-------- DATA EXTRACTS

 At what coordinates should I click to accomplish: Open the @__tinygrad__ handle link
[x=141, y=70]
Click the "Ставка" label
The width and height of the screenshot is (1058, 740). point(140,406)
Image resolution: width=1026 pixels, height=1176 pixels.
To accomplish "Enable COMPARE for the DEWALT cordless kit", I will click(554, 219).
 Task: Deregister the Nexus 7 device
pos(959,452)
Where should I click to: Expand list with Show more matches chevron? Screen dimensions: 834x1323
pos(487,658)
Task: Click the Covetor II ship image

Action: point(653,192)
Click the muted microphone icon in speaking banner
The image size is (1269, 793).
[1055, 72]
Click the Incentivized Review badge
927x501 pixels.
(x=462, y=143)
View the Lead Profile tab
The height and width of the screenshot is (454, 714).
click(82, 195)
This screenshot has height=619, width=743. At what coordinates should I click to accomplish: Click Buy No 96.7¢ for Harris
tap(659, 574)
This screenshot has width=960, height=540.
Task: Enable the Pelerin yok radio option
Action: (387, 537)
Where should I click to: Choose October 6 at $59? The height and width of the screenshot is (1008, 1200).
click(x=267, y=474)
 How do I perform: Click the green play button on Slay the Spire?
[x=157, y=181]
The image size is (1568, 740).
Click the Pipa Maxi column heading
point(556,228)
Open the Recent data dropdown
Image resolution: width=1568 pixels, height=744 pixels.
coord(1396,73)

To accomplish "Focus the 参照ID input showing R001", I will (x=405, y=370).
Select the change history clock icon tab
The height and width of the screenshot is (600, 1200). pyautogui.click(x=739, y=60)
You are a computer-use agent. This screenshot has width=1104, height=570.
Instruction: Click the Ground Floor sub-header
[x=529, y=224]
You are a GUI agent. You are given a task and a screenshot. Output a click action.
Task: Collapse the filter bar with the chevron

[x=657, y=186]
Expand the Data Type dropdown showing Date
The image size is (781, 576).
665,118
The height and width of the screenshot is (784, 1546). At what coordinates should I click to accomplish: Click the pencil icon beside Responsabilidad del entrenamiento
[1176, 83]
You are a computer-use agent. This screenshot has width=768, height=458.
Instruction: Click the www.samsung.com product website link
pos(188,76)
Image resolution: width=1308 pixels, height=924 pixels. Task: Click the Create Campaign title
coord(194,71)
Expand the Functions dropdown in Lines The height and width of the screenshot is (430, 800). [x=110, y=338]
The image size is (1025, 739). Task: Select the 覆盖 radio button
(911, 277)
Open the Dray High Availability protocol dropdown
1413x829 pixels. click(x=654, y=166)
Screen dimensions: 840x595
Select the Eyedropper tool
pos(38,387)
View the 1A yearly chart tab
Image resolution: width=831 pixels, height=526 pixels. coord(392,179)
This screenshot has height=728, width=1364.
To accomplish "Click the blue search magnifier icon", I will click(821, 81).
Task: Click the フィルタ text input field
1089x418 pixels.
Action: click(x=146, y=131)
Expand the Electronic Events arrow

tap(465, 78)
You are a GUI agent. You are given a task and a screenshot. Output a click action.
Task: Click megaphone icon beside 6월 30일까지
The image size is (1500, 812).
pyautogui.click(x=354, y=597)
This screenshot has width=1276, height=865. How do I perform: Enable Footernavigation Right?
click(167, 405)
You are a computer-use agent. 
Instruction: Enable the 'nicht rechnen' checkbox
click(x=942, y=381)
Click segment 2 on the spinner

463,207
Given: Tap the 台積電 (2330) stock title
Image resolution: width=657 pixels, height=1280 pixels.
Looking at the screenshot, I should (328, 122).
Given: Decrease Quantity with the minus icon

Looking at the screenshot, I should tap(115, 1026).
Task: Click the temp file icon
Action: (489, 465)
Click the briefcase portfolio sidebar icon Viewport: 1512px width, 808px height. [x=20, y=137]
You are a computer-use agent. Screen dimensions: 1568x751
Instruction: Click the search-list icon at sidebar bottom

----------------

§ TASK DESCRIPTION: Your answer should be the data above, retyped exactly.

§ RESPONSE AREA:
 At what coordinates should I click to accomplish: Open the @__tinygrad__ handle link
[x=141, y=70]
Click the "Ставка" label
The width and height of the screenshot is (1058, 740). point(140,406)
Image resolution: width=1026 pixels, height=1176 pixels.
To accomplish "Enable COMPARE for the DEWALT cordless kit", I will click(554, 219).
 Task: Deregister the Nexus 7 device
pos(959,452)
Where should I click to: Expand list with Show more matches chevron? Screen dimensions: 834x1323
pos(487,658)
Task: Click the Covetor II ship image

Action: point(653,192)
Click the muted microphone icon in speaking banner
The image size is (1269, 793).
[1055, 72]
Click the Incentivized Review badge
927x501 pixels.
(x=462, y=143)
View the Lead Profile tab
The height and width of the screenshot is (454, 714).
click(82, 195)
This screenshot has height=619, width=743. At what coordinates should I click to accomplish: Click Buy No 96.7¢ for Harris
tap(659, 574)
This screenshot has width=960, height=540.
Task: Enable the Pelerin yok radio option
Action: (387, 537)
Where should I click to: Choose October 6 at $59? The height and width of the screenshot is (1008, 1200).
click(x=267, y=474)
 How do I perform: Click the green play button on Slay the Spire?
[x=157, y=181]
The image size is (1568, 740).
Click the Pipa Maxi column heading
point(556,228)
Open the Recent data dropdown
Image resolution: width=1568 pixels, height=744 pixels.
coord(1396,73)

To accomplish "Focus the 参照ID input showing R001", I will (x=405, y=370).
Select the change history clock icon tab
The height and width of the screenshot is (600, 1200). pyautogui.click(x=739, y=60)
You are a computer-use agent. This screenshot has width=1104, height=570.
Instruction: Click the Ground Floor sub-header
[x=529, y=224]
You are a GUI agent. You are given a task and a screenshot. Output a click action.
Task: Collapse the filter bar with the chevron

[x=657, y=186]
Expand the Data Type dropdown showing Date
The image size is (781, 576).
665,118
The height and width of the screenshot is (784, 1546). At what coordinates should I click to accomplish: Click the pencil icon beside Responsabilidad del entrenamiento
[1176, 83]
You are a computer-use agent. This screenshot has width=768, height=458.
Instruction: Click the www.samsung.com product website link
pos(188,76)
Image resolution: width=1308 pixels, height=924 pixels. Task: Click the Create Campaign title
coord(194,71)
Expand the Functions dropdown in Lines The height and width of the screenshot is (430, 800). [x=110, y=338]
The image size is (1025, 739). Task: Select the 覆盖 radio button
(911, 277)
Open the Dray High Availability protocol dropdown
1413x829 pixels. click(x=654, y=166)
Screen dimensions: 840x595
Select the Eyedropper tool
pos(38,387)
View the 1A yearly chart tab
Image resolution: width=831 pixels, height=526 pixels. coord(392,179)
This screenshot has height=728, width=1364.
To accomplish "Click the blue search magnifier icon", I will click(821, 81).
Task: Click the フィルタ text input field
1089x418 pixels.
Action: click(x=146, y=131)
Expand the Electronic Events arrow

tap(465, 78)
You are a GUI agent. You are given a task and a screenshot. Output a click action.
Task: Click megaphone icon beside 6월 30일까지
The image size is (1500, 812).
pyautogui.click(x=354, y=597)
This screenshot has width=1276, height=865. How do I perform: Enable Footernavigation Right?
click(167, 405)
You are a computer-use agent. 
Instruction: Enable the 'nicht rechnen' checkbox
click(x=942, y=381)
Click segment 2 on the spinner

463,207
Given: Tap the 台積電 (2330) stock title
Image resolution: width=657 pixels, height=1280 pixels.
Looking at the screenshot, I should (328, 122).
Given: Decrease Quantity with the minus icon

Looking at the screenshot, I should tap(115, 1026).
Task: Click the temp file icon
Action: (489, 465)
Click the briefcase portfolio sidebar icon Viewport: 1512px width, 808px height. [x=20, y=137]
You are a computer-use agent. Screen dimensions: 1568x751
Instruction: Click the search-list icon at sidebar bottom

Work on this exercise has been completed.